Alexander Cruden and Katherine (nee Black); my great grandparents with my at my christening.

Alexander Cruden and Katherine (nee Black); my great grandparents with me at my christening.

Basically, I just love this one. I love the fact that I look so adoringly at the old woman holding me and that my great grandfather looks so lovingly at me. Admittedly, great gran looks a bit underwhelmed; but I guess by the time I came along, she was probably totally over babies . Who can blame her?

 

Not a kiss … but another celebration of marriage

David Ramsay and Margaret Cruden celebrating their 25th wedding anniversary.

My maternal grandparents celebrating their 25th wedding anniversary in 1951.

The last couple of “kiss” photos I posted got me thinking about the couples in my family, and actually how few photographs I have. None of my parents (without the kids) and only this one of my maternal grandparents.

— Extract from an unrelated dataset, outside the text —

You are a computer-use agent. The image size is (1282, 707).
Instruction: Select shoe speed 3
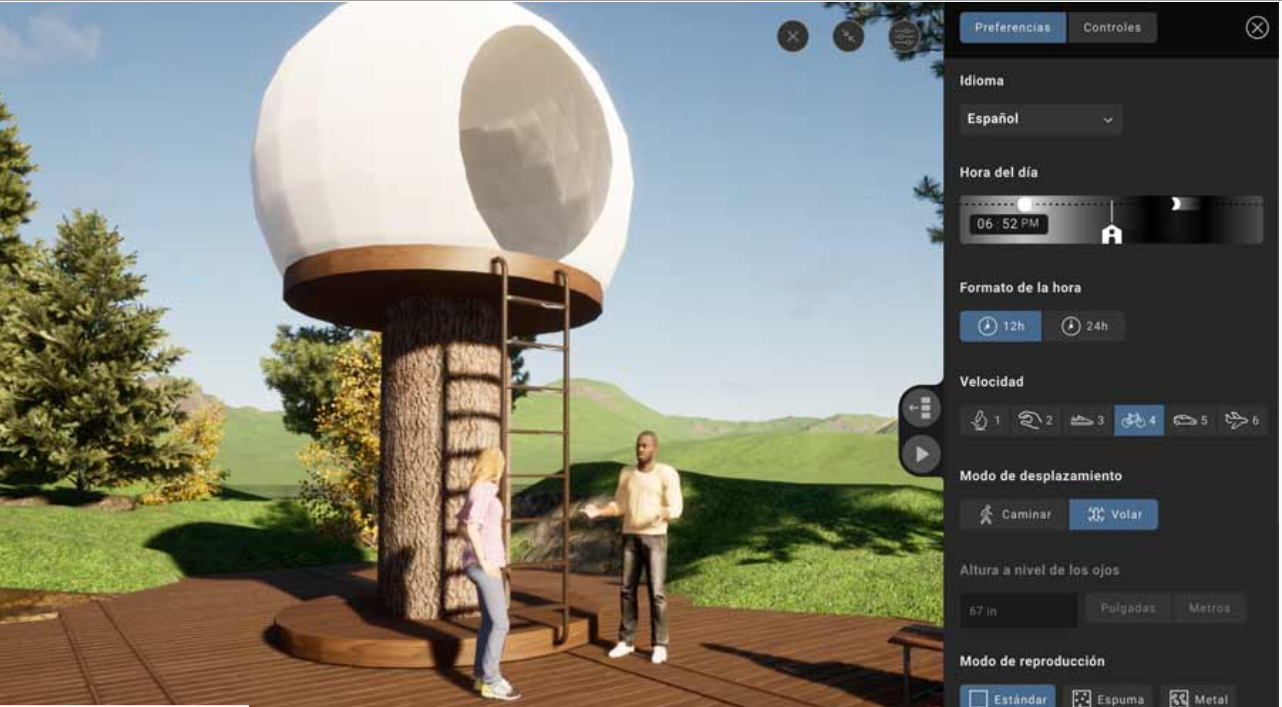1088,420
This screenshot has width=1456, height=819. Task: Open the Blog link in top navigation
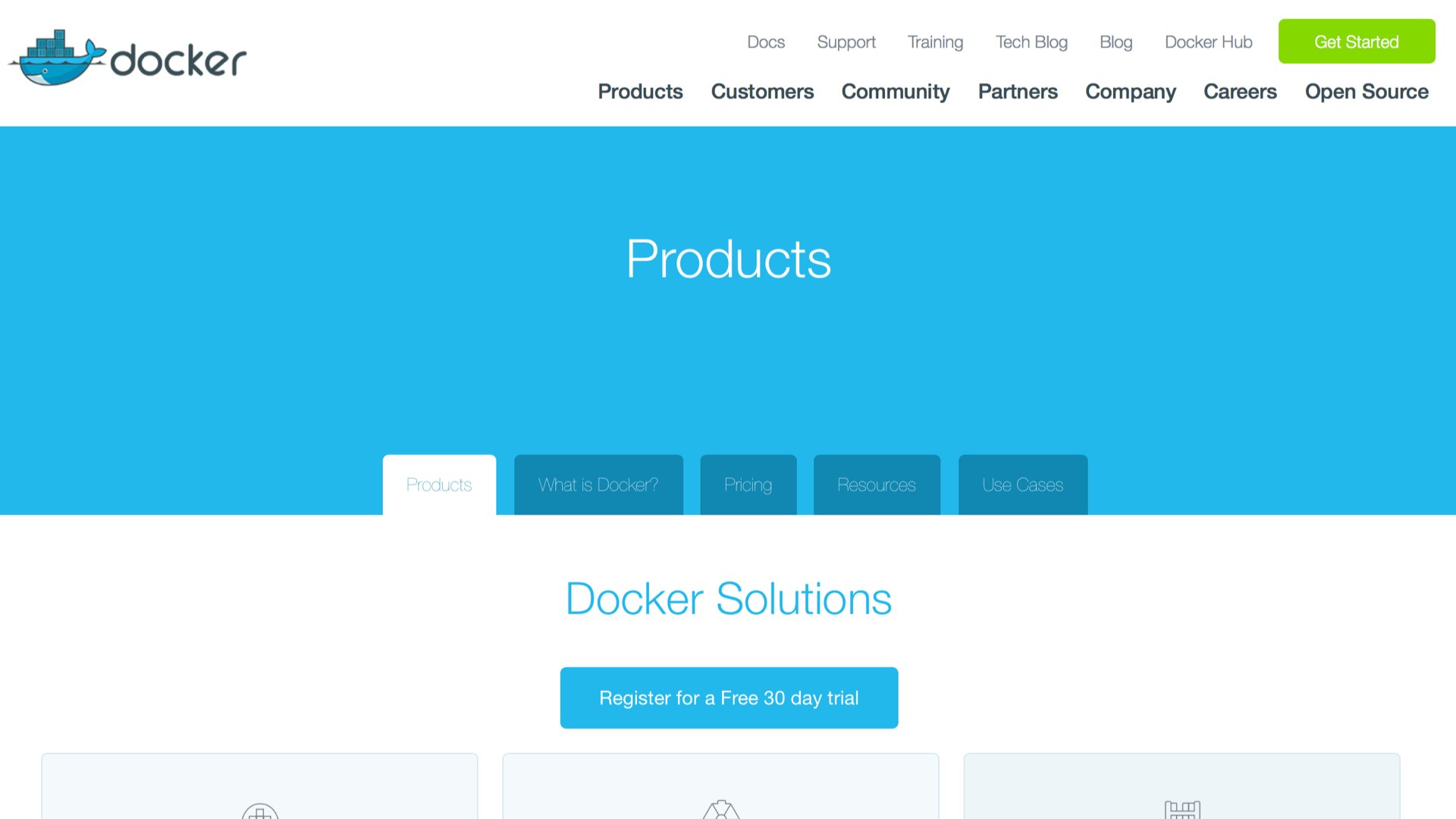tap(1116, 42)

David Skinner Ramsay and Margaret Simpson Bissett Cruden  were married in on 21 December 1926. Grandad was 25, Gran was 18. He was a coalminer, she a shop assistant. Both lived in Dysart, Fife, Scotland. They raised six children and remained married for 47 years, until my grandad’s death in 1973.

When my grandmother was widowed, she started travelling – to New Zealand to visit us, then Australia to see her brother and his family. She went to Zimbabwe (then Rhodesia) to visit her only son, and back to Australia. In the last 15 or so years of her life she mainly stayed in Europe, but still managed to clock up an impressive number of miles for a woman who had never left the UK until she was in her mid 60s.

My gran died in 2006 – a week short of her 98th birthday. By that stage she had 17 grandchildren, 26(ish) great grandchildren, and a couple of great, great grandchildren.

She’s the grandparent I knew best and the only one I spent time with when I was an adult. Thinking back on all the hours we spent drinking tea and scoffing coffee meringues (her favourite), I wonder why I never asked her all the questions I now have about her life – her childhood, marriage, parents. Back then I just wasn’t that “into” family.

Now, a mother myself, I’m determined that my son will know more about his ancestry than I do about mine, and in particular the stories of lives and loves and death that make the past alive for us.